Available records: Begin

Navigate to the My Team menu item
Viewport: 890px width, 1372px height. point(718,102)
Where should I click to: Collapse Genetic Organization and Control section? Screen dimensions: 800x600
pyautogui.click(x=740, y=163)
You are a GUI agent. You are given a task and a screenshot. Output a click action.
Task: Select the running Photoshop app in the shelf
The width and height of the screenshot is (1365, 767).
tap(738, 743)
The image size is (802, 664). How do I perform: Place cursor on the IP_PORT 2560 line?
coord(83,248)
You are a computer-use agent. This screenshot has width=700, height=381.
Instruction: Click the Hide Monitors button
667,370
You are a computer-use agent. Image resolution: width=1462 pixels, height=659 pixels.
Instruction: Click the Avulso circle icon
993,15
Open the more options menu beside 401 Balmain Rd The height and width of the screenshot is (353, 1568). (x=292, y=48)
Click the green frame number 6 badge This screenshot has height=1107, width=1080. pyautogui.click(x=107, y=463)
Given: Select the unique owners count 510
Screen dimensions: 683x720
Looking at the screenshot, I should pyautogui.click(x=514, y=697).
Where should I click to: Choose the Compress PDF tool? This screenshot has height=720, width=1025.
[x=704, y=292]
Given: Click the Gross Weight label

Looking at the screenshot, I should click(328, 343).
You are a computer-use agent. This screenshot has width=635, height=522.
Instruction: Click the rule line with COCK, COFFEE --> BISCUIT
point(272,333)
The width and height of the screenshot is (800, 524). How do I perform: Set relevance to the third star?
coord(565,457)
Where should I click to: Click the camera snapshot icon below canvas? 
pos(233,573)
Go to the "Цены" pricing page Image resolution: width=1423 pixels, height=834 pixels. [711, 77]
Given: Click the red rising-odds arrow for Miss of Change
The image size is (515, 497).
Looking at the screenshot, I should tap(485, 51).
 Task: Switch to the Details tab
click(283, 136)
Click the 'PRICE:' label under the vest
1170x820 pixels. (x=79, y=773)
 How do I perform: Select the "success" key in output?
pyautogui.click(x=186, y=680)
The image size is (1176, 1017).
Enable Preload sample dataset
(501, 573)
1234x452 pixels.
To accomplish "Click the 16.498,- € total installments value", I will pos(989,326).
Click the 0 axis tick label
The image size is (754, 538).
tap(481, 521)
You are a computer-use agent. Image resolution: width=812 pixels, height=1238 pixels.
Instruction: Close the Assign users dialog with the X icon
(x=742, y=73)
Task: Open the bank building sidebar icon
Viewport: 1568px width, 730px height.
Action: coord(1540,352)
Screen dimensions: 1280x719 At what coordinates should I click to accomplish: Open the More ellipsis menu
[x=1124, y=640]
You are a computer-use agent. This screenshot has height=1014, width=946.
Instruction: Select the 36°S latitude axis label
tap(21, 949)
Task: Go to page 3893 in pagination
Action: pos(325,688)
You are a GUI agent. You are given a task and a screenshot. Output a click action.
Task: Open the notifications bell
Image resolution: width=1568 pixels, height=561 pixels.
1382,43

Available records: End

**Requirement:** The answer must consist of every line in the records above that contains the word "agent".

**Exercise solution:**
You are a GUI agent. You are given a task and a screenshot. Output a click action.
You are a computer-use agent. This screenshot has width=700, height=381.
You are a computer-use agent. Image resolution: width=1462 pixels, height=659 pixels.
You are a computer-use agent. This screenshot has width=635, height=522.
You are a computer-use agent. Image resolution: width=812 pixels, height=1238 pixels.
You are a computer-use agent. This screenshot has height=1014, width=946.
You are a GUI agent. You are given a task and a screenshot. Output a click action.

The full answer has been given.